Opening the month of June with a 16-3 record, former Burroughs

High baseball standout Mike Magnante and his Oakland Athletics

teammates had reason to be in a good mood after going 10-17 in the

month of May.

But reality struck hard for Magnante and many players in major

league baseball a week ago when they heard of the death of St. Louis

Cardinals pitcher Darryl Kile.

Kyle died in his sleep June 21. An initial autopsy reveled that

Kyle died of coronary atherosclerosis, a blockage of main arteries to

the heart. Kile, who left a wife and three children, was just 33.

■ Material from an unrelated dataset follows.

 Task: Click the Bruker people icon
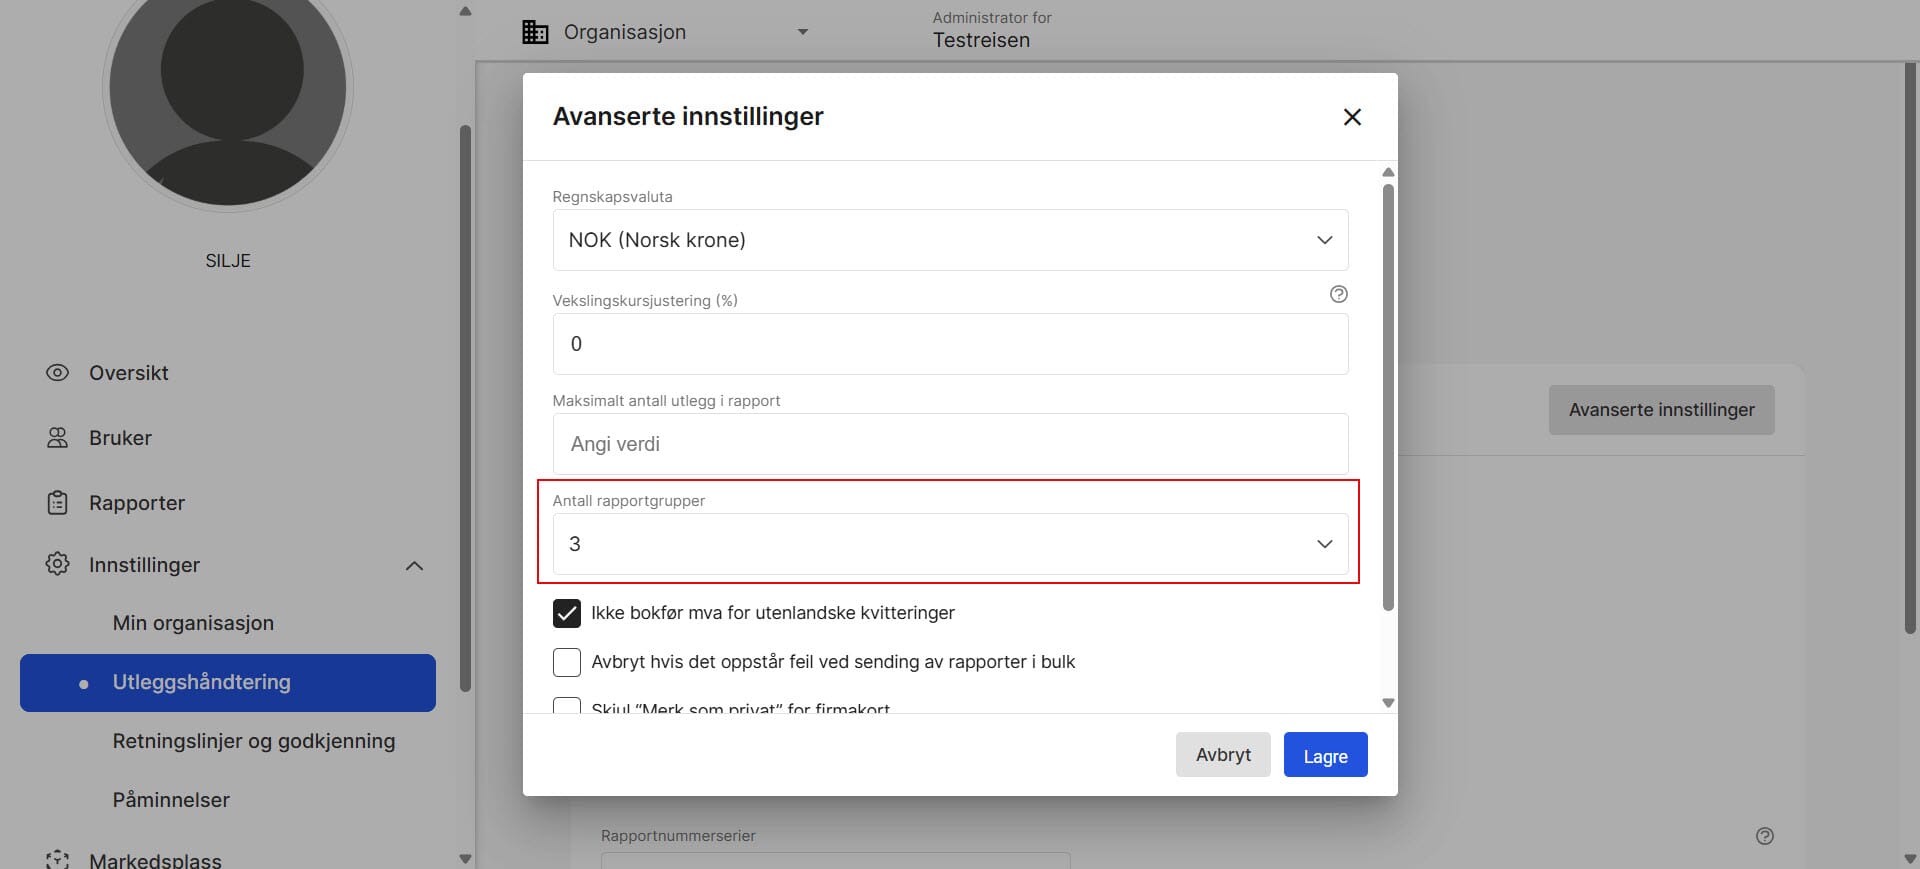pos(57,438)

Magnante and Kile were teammates with the Houston Astros in 1997,

and Magnante has many fond memories of his fallen colleague. He said

he was also shocked when he first heard of his former teammate’s

death.

“I was on the team bus going to the stadium and one of our

relievers, Jim Mecir, said Darryl Kile was found dead. At first I was

almost like ‘it can’t be right,’ ” said Magnante, a relief pitcher

with Oakland. “I called my wife right away to turn on the TV to see

if it was true, and unfortunately, it was.

“On our team, we have three guys who played with him and Art Howe

managed him.”

Although they played together for just one season, Magnante -- who

played at UCLA -- and Kile knew each other long before the 1997

season.

“Darryl once told me he’d been on a recruiting trip to UCLA and he

remembered me,” said Magnante, of Kile, who grew up in the Inland

Empire. “We followed each other through the minors. We played against

each other in Class-A ball and in Double A.”

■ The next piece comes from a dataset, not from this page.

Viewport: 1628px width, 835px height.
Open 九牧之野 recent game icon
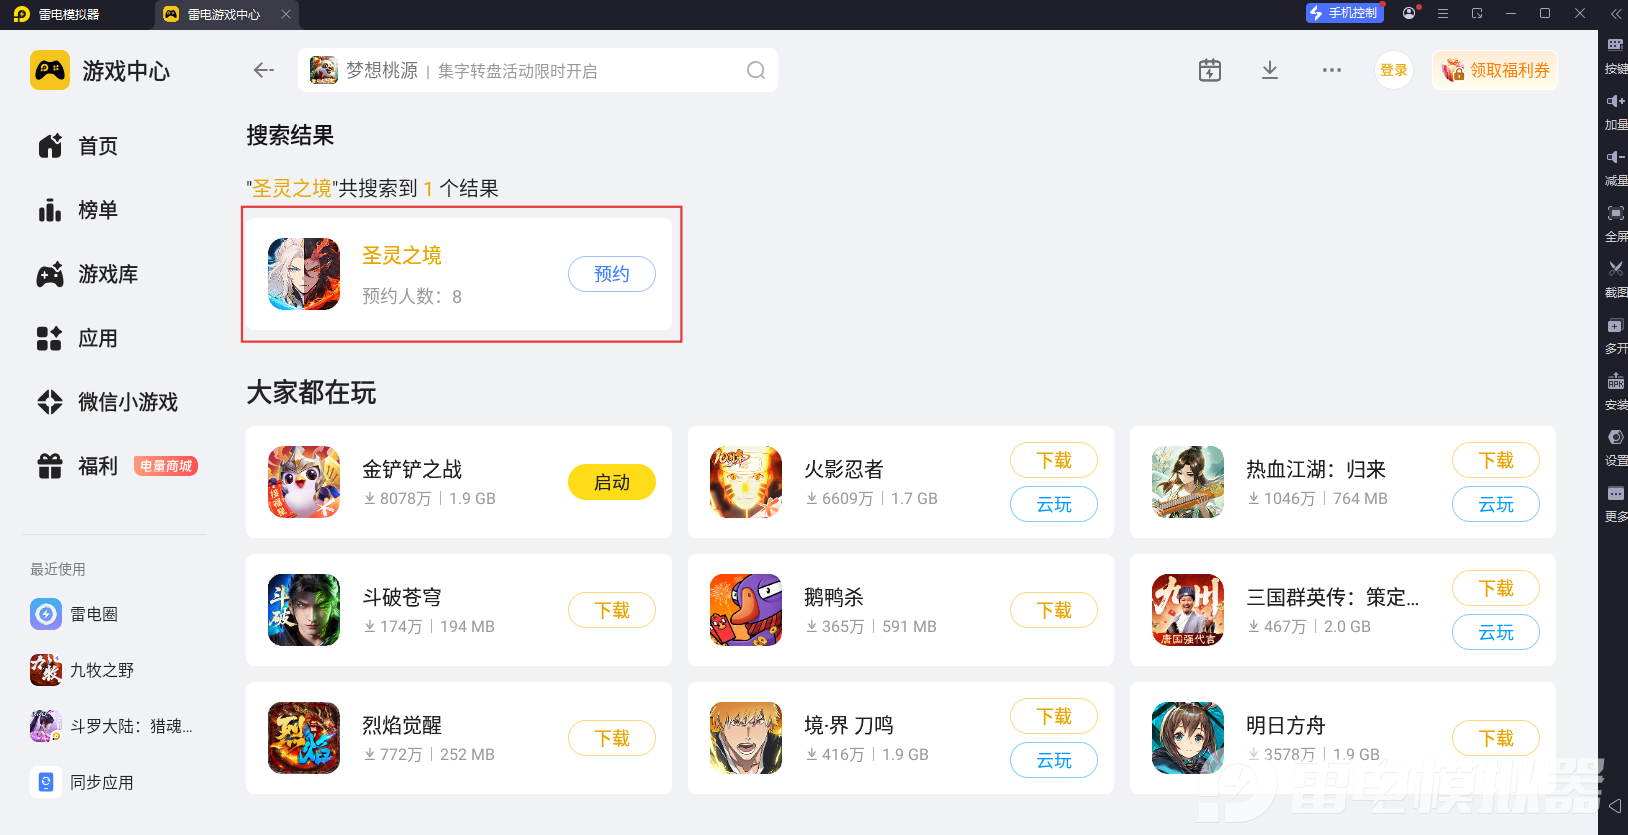[x=46, y=670]
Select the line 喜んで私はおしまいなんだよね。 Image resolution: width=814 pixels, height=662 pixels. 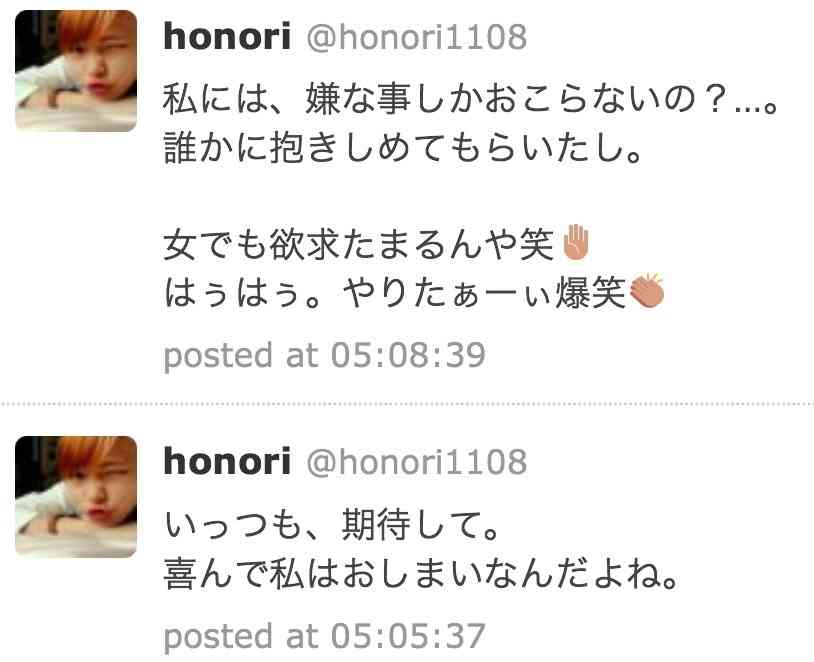pos(421,573)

Although both went on to have successful major league careers,

they shared struggles together in the minors.

“He told me once we had set a Southern League record on the same

night in two different cities, and it’s a record you don’t want to

remember because we both walked the first six batters we faced,”

Magnante said.

Magnante, 37, who began his career with the Kansas City Royals,

joined the Astros in 1997.

“When I went to spring training, Darryl was one of the first guys

to come over and greet me. He was recounting the UCLA thing. It was

like we had been friends for years,” Magnante said.

Both Kile and Magnante had the best seasons of their career in

1997. Kile went 19-7 with a 2.57 earned-run average and Magnante went

3-1 with a 2.27 earned-run average out of the bullpen.

“In Houston, I’d play catch with Billy Wagner, but I’d [go] over

to Darryl and I’d get down like a catcher and catch him. Darryl is

the reason why I throw a side-armed curve ball,” Magnante said. “We

were screwing around one day and I tried to throw one. I threw about

three and he said, ‘You’re doing what I did wrong’ and he proceeded

to teach me. And I used it that next game.”

Magnante, who wore number 57 with the Royals, said he often joked

with Kile about giving up the number to him when they were with the

Astros. They both broke into the major leagues in 1991, and seniority is usually a determining factor if two players want the same number.

But the one thing Magnante said that he will remember most about

Kile was his friendliness with everyone on the team, extending from

the highest-paid player to the youngest rookie.

“Darryl included everyone in everything he did,” Magnante said.

“He set up golf matches on off-days and if he was setting up, it

included everyone from the highest paid guy to the lowest, [along

with] the coaches and the media.”

Magnante said pitchers usually hang out together and position

players usually stick together off the field, but some of Kile’s best

friends in Houston weren’t pitchers.

“He and Craig Biggio and Jeff Bagwell were as close as one could

be,” Magnante said.

Stunned by the news of Kile’s death, Magnante said he faced the

difficult task of having to pitch in the wake of the tragedy, even

though his mind was on Kile.

“You learn over the years mentally that you have to put things

aside,” Magnante said. “There are things you don’t want to be out

there doing, but you have to.”

Magnante said what makes Kile’s death so tough on many who knew

the Cardinals player is that he was so well liked -- and because of

the circumstances.

“It’s always a tragedy,” Magnante said. “Sometimes, it’s someone

who doesn’t make a wise choice. In this case, this guy took care of

himself. I think all of baseball was somber.”